§ Material shown:

════════

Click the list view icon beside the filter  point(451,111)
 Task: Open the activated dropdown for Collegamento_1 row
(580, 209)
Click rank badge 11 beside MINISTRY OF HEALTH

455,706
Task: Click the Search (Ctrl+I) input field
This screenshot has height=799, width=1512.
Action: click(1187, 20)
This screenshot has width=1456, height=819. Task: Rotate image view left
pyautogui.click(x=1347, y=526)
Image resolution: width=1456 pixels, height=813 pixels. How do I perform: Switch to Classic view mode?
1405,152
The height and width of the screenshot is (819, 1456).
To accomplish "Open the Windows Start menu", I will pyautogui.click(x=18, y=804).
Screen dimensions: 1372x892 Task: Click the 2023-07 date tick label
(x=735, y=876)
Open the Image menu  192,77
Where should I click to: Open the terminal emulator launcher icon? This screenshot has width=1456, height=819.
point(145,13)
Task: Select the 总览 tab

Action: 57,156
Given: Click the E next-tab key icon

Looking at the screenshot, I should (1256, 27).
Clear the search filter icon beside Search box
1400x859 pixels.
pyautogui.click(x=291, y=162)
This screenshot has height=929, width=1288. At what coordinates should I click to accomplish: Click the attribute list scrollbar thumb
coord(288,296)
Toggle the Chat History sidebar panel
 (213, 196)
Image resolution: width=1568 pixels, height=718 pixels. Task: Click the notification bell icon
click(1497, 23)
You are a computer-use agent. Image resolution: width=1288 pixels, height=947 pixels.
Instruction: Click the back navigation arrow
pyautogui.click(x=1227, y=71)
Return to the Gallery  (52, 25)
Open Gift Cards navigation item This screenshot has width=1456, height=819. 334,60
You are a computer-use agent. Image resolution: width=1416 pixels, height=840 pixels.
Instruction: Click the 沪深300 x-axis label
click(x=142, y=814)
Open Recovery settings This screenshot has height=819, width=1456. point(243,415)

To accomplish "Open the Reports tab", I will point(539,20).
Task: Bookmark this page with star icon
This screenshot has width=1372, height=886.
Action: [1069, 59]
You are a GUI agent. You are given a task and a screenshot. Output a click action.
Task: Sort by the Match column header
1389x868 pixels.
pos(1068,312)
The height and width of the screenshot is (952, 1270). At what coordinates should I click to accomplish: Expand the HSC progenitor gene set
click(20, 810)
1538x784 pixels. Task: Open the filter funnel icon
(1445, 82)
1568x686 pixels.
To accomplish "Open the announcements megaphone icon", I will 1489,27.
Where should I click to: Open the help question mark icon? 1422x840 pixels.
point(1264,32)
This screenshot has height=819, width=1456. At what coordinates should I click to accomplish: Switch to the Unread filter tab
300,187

════════

§ Instructions for the task: Show all lines from the entries that hold "will".

§ Result of the exercise:
To accomplish "Open the Windows Start menu", I will pyautogui.click(x=18, y=804).
To accomplish "Open the Reports tab", I will point(539,20).
To accomplish "Open the announcements megaphone icon", I will 1489,27.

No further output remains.